Given text:
· · · · ·
Construction Unit – Galveston Area: Because Hurricane Ike created a great deal of destruction and devastation in the general area, there are a large number of homes and commercial structures that need to be rebuilt. We are currently in discussions with several major insurance carriers about rebuilding homes which utilize SCIP technology.
Research and Development Activities and Costs
We have not incurred any costs to date relative to research and development activities. We plan to undertake research and development activities during the summer 2012 in order to improve our manufacturing process as well as to develop low environmental impact building components.
Critical Accounting Policies
Our discussion and analysis of our financial condition and results of operations are based upon our financial statements, which have been prepared in accordance with accounting principles generally accepted in the U.S. The preparation of these financial statements requires us to make estimates and judgments that affect the reported amounts of assets, liabilities, revenues, and expenses. In consultation with our Board of Directors, we have identified several accounting principles that we believe are key to understanding of our financial statements. These important accounting policies require management's most difficult, subjective judgments.
· · · · ·
Listing:
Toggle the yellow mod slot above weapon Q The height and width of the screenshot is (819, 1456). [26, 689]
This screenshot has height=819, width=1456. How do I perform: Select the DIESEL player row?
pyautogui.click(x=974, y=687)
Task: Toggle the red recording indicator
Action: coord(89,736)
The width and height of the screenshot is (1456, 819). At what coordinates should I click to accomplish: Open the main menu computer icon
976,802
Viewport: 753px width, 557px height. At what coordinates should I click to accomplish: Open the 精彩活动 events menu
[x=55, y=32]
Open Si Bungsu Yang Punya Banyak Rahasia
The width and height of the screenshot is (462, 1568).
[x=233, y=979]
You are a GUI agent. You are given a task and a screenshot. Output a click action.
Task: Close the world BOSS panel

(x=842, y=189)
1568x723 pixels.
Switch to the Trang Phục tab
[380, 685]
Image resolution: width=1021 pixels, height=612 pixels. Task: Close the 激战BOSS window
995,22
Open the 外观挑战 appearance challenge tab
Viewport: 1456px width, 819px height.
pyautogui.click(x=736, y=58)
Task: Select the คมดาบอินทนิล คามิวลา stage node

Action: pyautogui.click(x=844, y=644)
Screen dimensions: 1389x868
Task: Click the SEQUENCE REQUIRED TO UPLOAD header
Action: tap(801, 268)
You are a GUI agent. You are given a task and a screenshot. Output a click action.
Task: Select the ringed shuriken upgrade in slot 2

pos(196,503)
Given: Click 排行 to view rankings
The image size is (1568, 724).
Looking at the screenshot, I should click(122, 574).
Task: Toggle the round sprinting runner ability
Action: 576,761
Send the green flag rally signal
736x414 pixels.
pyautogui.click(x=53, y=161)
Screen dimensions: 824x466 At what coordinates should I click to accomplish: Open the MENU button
· · · · ·
Written tasks:
a – Reproduce the filing excerpt word for word, in full.
b – Render as a Markdown table with columns "No." and "Line" everything in the rows from the line containing "Send the green flag rally signal" down to the end of the rows, leaving out blank lines.
The rows are unrelated to the filing excerpt.

Final answers:
a –
Construction Unit – Galveston Area: Because Hurricane Ike created a great deal of destruction and devastation in the general area, there are a large number of homes and commercial structures that need to be rebuilt. We are currently in discussions with several major insurance carriers about rebuilding homes which utilize SCIP technology.
Research and Development Activities and Costs
We have not incurred any costs to date relative to research and development activities. We plan to undertake research and development activities during the summer 2012 in order to improve our manufacturing process as well as to develop low environmental impact building components.
Critical Accounting Policies
Our discussion and analysis of our financial condition and results of operations are based upon our financial statements, which have been prepared in accordance with accounting principles generally accepted in the U.S. The preparation of these financial statements requires us to make estimates and judgments that affect the reported amounts of assets, liabilities, revenues, and expenses. In consultation with our Board of Directors, we have identified several accounting principles that we believe are key to understanding of our financial statements. These important accounting policies require management's most difficult, subjective judgments.

b –
| No. | Line |
|---|---|
| 1 | Send the green flag rally signal |
| 2 | 736x414 pixels. |
| 3 | pyautogui.click(x=53, y=161) |
| 4 | Screen dimensions: 824x466 At what coordinates should I click to accomplish: Open the MENU button |